STUDY TEXT:
Streamline your preoperative assessment operations and let digital screening and triage take the strain

In 2015 the newly formed Paediatric Perioperative Care Committee’s mission statement was that “Every child having a GA for a procedure/operation should expect to receive pre-operative assessment that meets the medical, physical and emotional needs of that child”. Since then, there have been significant developments towards that goal.

 

Initially, growth in the provision pre-assessment services for children was driven by a change in anaesthetic and surgical culture. This demonstrated that children gain significant benefits from a pre-operative assessment service. The Covid pandemic and rising patient waiting lists accelerated pre-operative assessment for children. This is the driver behind the NHS 2023/2024 elective surgery priorities, to set a the requirement for hospitals to provide “a system of early screening, risk assessment and health optimisation for anyone waiting for inpatient surgery”.

RECORD EXCERPTS:

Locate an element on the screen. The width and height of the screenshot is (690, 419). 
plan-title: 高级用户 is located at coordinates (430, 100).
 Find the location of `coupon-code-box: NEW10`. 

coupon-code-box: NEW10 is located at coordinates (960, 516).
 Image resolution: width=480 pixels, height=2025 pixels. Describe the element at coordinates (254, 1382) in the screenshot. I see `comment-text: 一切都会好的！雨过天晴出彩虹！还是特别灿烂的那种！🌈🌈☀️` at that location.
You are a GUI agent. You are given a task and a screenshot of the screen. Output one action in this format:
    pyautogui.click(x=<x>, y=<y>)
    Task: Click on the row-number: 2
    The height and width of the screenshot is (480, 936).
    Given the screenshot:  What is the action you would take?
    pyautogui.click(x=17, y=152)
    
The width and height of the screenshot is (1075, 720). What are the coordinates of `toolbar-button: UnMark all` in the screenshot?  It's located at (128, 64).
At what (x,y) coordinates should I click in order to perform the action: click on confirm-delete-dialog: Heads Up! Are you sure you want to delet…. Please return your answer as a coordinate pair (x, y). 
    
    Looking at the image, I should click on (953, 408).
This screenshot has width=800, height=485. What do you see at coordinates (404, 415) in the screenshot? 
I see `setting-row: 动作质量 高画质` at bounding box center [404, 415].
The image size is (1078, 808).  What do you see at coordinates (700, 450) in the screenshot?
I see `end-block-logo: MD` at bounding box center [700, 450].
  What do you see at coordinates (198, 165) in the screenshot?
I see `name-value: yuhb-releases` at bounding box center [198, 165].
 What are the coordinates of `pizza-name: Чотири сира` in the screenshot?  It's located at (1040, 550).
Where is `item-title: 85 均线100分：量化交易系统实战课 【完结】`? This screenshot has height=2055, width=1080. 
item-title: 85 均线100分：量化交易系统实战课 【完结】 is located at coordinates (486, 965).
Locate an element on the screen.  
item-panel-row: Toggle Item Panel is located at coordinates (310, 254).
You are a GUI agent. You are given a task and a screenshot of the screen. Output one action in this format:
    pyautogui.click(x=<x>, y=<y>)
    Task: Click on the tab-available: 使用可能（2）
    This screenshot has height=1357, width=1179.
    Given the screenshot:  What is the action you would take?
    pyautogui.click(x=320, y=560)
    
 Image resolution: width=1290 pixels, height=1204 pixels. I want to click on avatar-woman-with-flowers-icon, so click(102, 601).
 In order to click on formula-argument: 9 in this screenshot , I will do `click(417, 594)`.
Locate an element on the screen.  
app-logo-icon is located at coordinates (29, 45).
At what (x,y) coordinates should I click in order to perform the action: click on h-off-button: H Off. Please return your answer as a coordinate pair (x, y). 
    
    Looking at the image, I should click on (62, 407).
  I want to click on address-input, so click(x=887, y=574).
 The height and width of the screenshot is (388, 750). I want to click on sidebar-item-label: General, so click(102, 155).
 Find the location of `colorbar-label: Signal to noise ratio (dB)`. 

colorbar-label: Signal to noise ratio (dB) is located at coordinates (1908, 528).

WHAT THE EXERCISE ASKS:
Please resume the text on preoperative assessment for children, above the rows, and continue it from its last sentence.

ANSWER SECTION:
Digital platforms that are centred around the patient, their parents or carers offer huge potential to help manage clinical demand and identify areas of intervention that can improve outcomes earlier in streamlined patient pathways. At Birmingham Children’s Hospital we have developed digital screening to triage patients on the waiting list to the most appropriate & effective preoperative assessment pathways. This allows us to optimise the allocation of pre-operative assessment nurses and anaesthetists. We can now identify patient groups earlier, for example those with anxiety, allowing those patients to access resources sooner so they are ready when they are eventually admitted. Our digital assessments are detailed but over 60% of families currently complete it and they describe valuing the process.

 

Resources such as the children’s and young people’s elective recovery toolkit are excellent. In summary, making time to evaluate how digital services can fit into your patient pre-operative pathways and implement systems to enable this results in significant positive step changes in a perioperative service’s performance.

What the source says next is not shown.